With a surprisingly simple approach in which cancer cells are first grown, ruptured and converted into nanoparticles, and then used as a vaccine, Vanderbilt researchers have developed what appears to be a promising treatment for breast cancer metastasis.
Research led by Jenna Dombroski, Ph.D. student and National Science Foundation Graduate Research Fellow in the lab of Michael King, J. Lawrence Wilson Professor of Engineering and chair of the biomedical engineering department, has found that vaccinations of tumor nano-lysate (TNL) – cancer cells broken up into thousands of nanoparticles – delay primary tumor growth and metastasis after being challenged with a tumor cell implantation. The research was published online in the journal Langmuir on June 5.
The study builds on years of King’s research on circulating tumor cells (CTC) – how cancer cells travel throughout the body in the bloodstream – and the initiation of apoptosis by the protein TNF-related apoptosis-inducing ligand (TRAIL). TRAIL, combined with fluid flow, acts as a stick of dynamite, rupturing individual cancer cells into a thousand nanoparticles.
In the lab, Dombroski and King recreated the apoptosis effect without using TRAIL at all.
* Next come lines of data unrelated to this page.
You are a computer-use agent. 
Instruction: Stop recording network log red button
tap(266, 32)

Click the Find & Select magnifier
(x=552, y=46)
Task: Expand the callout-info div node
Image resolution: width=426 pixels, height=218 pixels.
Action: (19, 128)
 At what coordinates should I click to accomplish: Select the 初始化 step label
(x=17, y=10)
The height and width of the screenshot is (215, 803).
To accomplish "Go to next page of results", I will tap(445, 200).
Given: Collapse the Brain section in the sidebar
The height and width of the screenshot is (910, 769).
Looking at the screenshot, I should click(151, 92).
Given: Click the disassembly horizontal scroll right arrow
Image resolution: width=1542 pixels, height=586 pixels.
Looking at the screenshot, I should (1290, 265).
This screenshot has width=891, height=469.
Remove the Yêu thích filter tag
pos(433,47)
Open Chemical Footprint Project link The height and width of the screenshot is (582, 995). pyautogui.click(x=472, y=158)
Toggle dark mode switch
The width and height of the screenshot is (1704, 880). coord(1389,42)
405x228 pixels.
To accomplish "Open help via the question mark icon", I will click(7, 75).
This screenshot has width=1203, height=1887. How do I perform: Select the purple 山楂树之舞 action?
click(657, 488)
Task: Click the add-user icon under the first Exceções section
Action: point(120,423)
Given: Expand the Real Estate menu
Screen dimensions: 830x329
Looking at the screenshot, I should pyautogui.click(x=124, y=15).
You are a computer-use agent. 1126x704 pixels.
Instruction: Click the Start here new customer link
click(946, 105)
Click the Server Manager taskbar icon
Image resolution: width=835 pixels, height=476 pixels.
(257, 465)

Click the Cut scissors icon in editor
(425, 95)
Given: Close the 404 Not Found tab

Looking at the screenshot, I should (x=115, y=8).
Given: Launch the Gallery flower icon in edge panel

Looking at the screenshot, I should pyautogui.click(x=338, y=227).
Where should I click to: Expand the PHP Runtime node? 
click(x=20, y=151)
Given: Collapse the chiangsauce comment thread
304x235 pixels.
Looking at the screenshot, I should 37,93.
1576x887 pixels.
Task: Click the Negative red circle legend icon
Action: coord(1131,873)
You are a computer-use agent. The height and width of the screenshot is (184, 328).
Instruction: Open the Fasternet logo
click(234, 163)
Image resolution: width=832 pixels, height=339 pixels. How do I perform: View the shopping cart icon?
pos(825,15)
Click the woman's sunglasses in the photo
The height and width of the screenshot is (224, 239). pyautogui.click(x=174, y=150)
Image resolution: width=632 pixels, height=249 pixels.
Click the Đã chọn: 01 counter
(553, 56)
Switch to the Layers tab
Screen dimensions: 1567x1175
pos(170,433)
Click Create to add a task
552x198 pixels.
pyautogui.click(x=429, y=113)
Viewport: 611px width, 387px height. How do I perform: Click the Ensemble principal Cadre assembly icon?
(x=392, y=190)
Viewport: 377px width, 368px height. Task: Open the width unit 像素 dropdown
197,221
Instead, the duo found the precise conditions required of ultrasound forces to recreate how the protein breaks apart the cancer cells into TNL. Working in the Vanderbilt Institute of Nanoscale Science and Engineering Analytical laboratory, Dombroski and King mimicked the effect down to the exact size, shape, protein composition, and electronic charge. The TNL was then injected, and much like any other vaccine that trains the immune system to recognize and attack foreign viruses or bacteria, the injected white blood cells not only attacked the TNL but learned to clobber the CTC responsible for metastasis.
Metastasis is the latest stage of cancer, responsible for 90% of cancer-related deaths. It is caused when a cancer cell from a static tumor leaches into the bloodstream as a CTC. While most CTC die, some are able to survive in the bloodstream long enough to land in a different part of the body and grow into a new tumor in a different organ. In the U.S., breast cancer is the most diagnosed among women, with 1 in 8 facing the disease in her lifetime. It also affects men in smaller numbers. Survival rates for the localized disease are 99% but fall to 27% in the later, metastatic stage. Breast cancer has the lowest 5-year survival rate of all cancers in the U.S.
Cancer vaccine research is a rich and active field, and international research teams are working on a number of complicated processing techniques. A widely used approach consists of removing white blood cells to treat them outside the body and then reinserting them to see how they respond to cancer cells. Dombroski and King’s approach of using TNL as the vaccine has shown that the protective activity of white blood cells could be much more straightforward.
Their new technique affords the King lab ample room to optimize the vaccine by adding other chemicals to improve the efficacy of cancer immunotherapy and increase the trial size. “What I like most about this study is that it is an elegant solution to the painful problem of cancer treatment,” noted King. “We take cancer cells, hit them with ultrasound forces, deliver them as a vaccine, and it works. Next, we are going to figure out why this approach works so well, which is a lot more fun than figuring out why something isn’t working.”
This research was funded by Vanderbilt and a grant from the National Institutes of Health. Future research will be funded by Dombroski’s NSF Graduate Research Fellowship.